Per nessun edificio civile è prevista l’inclusione di carichi eccezionali, quali quelli
dovuti a possibili atti terroristici e di guerra oppure a incidenti casuali, quali quello occorso
al grattacielo Pirelli. Tale possibilità finora era stata inclusa solamente nel caso di edifici
che richiedessero un alto livello di sicurezza, come le ambasciate, le strutture di difesa
militare o le centrali nucleari.
Le Torri del WTC [1] sono state le prime strutture civili, nel cui progetto venne
considerato l’impatto di un velivolo. Nelle analisi progettuali per le Torri del WTC, fatte
negli Anni ‘60, si suppose che un Boeing 707, perso nella nebbia, cercasse di atterrare al
vicino aeroporto e potesse invece colpire una delle Torri, sulla base di quanto accadde il 28
luglio 1945, quando un bombardiere B-25 Mitchell colpì l’Empire State Building.
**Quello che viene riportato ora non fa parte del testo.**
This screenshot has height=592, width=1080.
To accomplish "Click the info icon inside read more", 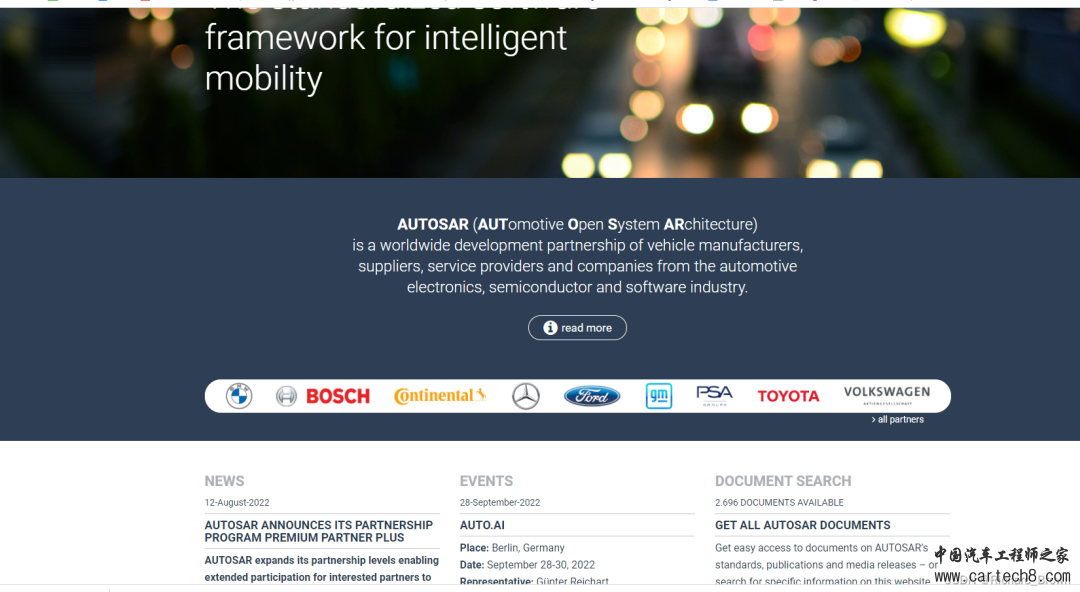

D’altronde i Boeing 767-200ER, che l’11 settembre 2001 colpirono entrambe le Torri,
erano considerevolmente più grandi, con masse maggiori e velocità più alte del Boeing
707, considerato in fase di progetto. Infatti allora si considerò un Boeing 707 con una
massa di 120 t, una velocità, in avvicinamento all’aeroporto, di 290 km/h e i serbatoi quasi
vuoti, mentre i Boeing 767-200ER dell’attacco terroristico avevano una massa di 125 t,
una velocità di impatto tra i 756 e i 950 km/h e circa 38000 l di carburante nei serbatoi.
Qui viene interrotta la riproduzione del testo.